My dear Enigma and her latest heartthrob pulled out all the Christmas boxes. Then they couldn't figure out how to put the tree together. So they just left the guts lying all over the living room. I really didn't have time to deal with it for a few days and wondered if disemboweled trees would be our newest holiday tradition. Several ornaments were already broken, and I smirked when I saw some "shatterproof" ones in the store. Just let my boys have a hand at those, I assure you they'll find a way to shatter them. Then I found some time to at least put all the tree puzzle pieces in their place, but not enough time to lovingly and artfully un-scrunch and pose the branches. Then the boys got ahold of the tree and did their own decorating.

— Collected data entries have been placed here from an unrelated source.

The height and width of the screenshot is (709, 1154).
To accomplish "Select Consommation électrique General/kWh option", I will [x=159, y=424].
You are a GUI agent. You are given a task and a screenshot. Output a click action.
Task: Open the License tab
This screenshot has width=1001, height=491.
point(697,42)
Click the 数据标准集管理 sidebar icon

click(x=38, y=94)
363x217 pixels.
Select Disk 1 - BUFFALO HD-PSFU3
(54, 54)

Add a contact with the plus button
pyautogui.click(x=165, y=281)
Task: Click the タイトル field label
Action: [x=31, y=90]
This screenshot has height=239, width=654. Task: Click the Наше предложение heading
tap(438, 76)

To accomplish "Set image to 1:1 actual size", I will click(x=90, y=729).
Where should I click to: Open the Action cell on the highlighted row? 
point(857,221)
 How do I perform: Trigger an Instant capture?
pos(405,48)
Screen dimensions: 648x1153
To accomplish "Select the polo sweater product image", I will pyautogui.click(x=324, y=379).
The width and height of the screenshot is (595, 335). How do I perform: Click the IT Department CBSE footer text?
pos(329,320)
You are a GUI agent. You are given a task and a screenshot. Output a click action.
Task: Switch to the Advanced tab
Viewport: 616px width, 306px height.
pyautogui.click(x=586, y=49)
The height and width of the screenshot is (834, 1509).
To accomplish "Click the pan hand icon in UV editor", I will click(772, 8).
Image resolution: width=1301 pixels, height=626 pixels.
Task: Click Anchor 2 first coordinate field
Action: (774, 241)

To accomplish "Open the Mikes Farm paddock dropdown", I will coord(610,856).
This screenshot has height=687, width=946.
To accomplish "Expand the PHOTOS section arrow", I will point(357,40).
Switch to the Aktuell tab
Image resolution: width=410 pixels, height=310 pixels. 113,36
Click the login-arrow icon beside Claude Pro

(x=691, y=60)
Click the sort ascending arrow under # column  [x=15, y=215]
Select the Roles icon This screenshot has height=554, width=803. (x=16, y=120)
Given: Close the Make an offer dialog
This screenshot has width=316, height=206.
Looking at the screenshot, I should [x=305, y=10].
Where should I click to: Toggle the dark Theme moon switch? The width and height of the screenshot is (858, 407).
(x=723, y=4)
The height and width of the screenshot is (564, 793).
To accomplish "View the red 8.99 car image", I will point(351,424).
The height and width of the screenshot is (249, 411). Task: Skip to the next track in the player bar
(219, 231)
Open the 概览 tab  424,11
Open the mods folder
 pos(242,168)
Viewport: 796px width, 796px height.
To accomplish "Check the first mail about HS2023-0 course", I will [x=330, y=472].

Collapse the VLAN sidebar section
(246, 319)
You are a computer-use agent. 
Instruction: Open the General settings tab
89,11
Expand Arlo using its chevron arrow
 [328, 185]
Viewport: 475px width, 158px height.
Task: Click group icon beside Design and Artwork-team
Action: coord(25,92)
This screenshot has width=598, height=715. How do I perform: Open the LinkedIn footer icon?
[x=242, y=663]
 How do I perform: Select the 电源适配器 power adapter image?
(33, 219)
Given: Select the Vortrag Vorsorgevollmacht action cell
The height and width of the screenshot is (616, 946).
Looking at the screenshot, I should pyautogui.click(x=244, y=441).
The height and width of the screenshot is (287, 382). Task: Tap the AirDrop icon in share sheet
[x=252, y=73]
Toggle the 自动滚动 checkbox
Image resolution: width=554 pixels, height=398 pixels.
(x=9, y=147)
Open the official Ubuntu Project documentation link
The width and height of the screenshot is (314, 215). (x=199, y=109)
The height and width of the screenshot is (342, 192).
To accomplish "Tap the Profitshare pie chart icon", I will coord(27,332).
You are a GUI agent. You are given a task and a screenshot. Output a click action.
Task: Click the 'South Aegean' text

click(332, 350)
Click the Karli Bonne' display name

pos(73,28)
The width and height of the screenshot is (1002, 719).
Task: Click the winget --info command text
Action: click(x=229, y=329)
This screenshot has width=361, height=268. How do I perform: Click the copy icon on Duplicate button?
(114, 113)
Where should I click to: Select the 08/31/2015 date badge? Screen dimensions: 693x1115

If I were a burglar, I would definitely avoid my house. We have a lot of creatures ready to jump out of the tree and pounce on you.Yes, those are toothpicks sprouting out of Sandman's chest. I can't explain why, but it makes him more menacing, don't you think?Then there's Megatron, a real force to be reckoned with and he's the jumbo size.This little Bionicle is ready to spin his weapon and slice you like a block of ham at a deli.His buddies are going to back him up, too.Want this thing flying around you like a mad hornet? I don't think so. And there are more of these guys ambushed all over in there. Bionicles don't scare you, you say? How about molting snakes?Or poisonous tree frogs?
Or menacing dragons? Or teddy bears?! Well, even boys have a tender side. It's Christmas on testosterone, people, and you've gotta love it, even if it seems out of place.